• [PROBLEM STATEMENT] Please find all lines in the data that hold the string "computer" and copy them.

══ RECORDS SUPPLIED

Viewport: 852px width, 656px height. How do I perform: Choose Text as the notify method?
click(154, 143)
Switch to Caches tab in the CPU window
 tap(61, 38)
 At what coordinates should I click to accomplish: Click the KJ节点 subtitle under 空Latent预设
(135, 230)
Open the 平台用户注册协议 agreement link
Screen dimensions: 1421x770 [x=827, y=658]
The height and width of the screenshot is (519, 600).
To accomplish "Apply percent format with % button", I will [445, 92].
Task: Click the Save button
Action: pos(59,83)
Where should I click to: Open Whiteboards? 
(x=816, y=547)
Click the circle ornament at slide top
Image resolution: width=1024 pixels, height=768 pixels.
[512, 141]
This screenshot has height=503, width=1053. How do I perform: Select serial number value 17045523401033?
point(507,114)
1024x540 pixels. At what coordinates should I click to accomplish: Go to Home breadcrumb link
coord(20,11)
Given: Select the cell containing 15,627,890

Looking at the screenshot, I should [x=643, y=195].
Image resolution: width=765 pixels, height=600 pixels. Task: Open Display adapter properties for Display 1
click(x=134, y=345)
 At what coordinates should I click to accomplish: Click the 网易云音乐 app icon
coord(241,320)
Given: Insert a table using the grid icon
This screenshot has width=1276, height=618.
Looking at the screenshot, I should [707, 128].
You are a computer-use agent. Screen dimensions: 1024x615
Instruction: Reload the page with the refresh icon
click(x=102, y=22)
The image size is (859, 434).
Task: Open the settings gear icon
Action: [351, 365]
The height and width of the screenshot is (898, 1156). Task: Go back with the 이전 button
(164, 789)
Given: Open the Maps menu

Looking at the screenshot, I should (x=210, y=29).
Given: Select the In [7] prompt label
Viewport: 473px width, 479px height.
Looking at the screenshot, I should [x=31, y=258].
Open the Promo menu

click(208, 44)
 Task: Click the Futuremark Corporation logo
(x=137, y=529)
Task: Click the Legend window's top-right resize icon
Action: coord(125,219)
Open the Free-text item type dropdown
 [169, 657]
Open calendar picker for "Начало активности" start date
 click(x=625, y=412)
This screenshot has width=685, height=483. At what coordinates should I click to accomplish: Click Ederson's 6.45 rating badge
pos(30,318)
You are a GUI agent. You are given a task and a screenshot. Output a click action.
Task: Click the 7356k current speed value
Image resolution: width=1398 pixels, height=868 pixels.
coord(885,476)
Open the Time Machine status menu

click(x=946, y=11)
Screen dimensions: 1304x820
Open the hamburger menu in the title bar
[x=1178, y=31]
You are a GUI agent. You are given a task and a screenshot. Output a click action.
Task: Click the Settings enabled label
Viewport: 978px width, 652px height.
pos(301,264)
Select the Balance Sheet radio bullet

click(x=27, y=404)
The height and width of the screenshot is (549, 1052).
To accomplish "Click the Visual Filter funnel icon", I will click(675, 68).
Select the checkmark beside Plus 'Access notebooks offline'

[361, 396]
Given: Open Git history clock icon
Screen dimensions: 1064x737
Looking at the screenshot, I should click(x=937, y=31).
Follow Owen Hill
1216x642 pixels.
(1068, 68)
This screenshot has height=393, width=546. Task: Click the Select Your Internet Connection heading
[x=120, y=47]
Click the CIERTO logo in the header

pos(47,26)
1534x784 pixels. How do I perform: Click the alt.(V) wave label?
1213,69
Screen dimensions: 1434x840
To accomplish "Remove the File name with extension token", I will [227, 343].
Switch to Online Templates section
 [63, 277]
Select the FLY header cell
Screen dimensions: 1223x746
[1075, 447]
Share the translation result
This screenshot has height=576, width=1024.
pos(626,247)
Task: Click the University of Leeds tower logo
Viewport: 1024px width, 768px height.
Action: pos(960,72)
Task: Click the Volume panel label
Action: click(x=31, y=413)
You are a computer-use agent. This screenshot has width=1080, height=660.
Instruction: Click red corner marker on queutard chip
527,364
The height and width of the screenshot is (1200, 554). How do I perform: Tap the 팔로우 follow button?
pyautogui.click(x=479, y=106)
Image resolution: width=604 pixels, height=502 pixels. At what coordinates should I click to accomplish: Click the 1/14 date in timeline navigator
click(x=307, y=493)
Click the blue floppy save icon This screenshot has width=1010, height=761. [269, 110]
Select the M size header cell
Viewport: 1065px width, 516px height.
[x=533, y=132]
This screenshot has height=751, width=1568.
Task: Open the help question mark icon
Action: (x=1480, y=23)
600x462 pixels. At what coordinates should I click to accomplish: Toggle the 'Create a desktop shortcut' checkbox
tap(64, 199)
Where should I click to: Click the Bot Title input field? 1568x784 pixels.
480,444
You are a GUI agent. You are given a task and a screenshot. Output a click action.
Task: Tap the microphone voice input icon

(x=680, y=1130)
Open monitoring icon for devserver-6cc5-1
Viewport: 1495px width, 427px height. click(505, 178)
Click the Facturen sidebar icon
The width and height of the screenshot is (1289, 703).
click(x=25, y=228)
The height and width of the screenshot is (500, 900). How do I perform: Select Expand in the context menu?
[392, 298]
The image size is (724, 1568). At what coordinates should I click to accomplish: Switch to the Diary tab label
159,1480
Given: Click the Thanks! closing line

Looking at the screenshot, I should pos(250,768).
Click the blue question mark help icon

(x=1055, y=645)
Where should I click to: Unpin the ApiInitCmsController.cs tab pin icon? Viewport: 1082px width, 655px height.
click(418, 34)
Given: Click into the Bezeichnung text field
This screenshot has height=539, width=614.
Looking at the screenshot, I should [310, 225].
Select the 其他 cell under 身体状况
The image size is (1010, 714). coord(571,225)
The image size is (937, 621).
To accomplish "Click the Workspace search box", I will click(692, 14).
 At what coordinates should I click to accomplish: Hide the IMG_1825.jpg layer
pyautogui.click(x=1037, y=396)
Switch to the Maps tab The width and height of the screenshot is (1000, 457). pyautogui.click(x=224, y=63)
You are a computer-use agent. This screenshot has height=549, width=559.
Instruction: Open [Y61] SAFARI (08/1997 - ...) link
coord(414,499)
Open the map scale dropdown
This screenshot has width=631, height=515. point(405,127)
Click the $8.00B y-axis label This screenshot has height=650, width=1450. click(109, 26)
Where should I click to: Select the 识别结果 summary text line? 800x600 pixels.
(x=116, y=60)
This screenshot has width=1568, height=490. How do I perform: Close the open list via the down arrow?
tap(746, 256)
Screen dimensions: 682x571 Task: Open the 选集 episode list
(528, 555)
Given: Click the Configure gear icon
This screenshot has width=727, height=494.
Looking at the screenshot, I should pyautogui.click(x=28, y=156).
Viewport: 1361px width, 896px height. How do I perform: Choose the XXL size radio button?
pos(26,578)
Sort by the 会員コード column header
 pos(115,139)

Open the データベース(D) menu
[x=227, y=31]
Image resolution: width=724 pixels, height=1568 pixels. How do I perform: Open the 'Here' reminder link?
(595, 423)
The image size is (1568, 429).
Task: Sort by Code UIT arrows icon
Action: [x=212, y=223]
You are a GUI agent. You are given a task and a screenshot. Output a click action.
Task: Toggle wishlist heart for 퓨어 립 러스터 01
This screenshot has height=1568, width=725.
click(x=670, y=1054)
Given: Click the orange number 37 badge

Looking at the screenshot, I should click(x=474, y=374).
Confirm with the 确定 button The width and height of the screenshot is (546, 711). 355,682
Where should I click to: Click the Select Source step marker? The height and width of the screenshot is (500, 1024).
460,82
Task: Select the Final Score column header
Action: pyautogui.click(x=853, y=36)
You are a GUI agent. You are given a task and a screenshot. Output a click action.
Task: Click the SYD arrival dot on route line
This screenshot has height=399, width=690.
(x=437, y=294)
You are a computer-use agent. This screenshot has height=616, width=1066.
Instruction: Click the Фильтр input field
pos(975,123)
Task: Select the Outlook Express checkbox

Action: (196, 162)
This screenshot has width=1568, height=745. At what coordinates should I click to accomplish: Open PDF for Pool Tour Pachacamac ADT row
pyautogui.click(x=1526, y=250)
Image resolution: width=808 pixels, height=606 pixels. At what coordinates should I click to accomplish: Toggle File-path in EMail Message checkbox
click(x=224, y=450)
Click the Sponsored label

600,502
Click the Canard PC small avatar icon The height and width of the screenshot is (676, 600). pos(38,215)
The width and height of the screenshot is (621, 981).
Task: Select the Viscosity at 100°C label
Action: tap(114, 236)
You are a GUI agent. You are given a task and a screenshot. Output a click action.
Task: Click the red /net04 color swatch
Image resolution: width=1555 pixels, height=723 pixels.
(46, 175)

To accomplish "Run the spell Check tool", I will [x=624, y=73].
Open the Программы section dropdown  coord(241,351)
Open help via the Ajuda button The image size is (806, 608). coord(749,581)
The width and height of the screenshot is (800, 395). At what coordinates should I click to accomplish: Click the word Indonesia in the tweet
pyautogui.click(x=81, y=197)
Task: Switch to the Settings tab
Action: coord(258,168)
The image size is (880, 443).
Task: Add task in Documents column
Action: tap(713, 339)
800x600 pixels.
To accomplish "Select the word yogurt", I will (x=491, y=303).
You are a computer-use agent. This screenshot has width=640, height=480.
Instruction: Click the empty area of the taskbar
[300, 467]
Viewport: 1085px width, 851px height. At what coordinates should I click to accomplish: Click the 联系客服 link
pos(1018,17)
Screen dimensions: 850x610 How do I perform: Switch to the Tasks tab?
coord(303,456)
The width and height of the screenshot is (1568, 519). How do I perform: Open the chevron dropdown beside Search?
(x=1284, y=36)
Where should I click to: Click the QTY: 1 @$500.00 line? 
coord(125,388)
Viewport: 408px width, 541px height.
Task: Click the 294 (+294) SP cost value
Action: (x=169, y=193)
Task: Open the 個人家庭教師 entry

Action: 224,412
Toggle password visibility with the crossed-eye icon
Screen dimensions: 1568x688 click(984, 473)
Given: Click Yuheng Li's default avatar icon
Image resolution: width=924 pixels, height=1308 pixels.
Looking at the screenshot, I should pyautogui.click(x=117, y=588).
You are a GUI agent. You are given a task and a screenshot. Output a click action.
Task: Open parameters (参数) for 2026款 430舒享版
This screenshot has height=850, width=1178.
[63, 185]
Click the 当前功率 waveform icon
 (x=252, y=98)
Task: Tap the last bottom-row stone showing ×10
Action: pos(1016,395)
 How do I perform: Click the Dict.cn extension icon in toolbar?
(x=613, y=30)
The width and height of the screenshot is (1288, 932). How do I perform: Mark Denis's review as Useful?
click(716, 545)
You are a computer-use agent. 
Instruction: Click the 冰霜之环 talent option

════

• [ANSWER BOX]
You are a computer-use agent. Screen dimensions: 1024x615
You are a computer-use agent. This screenshot has width=1080, height=660.
You are a computer-use agent. This screenshot has height=549, width=559.
You are a computer-use agent. This screenshot has height=616, width=1066.
You are a computer-use agent. This screenshot has width=640, height=480.
You are a computer-use agent. 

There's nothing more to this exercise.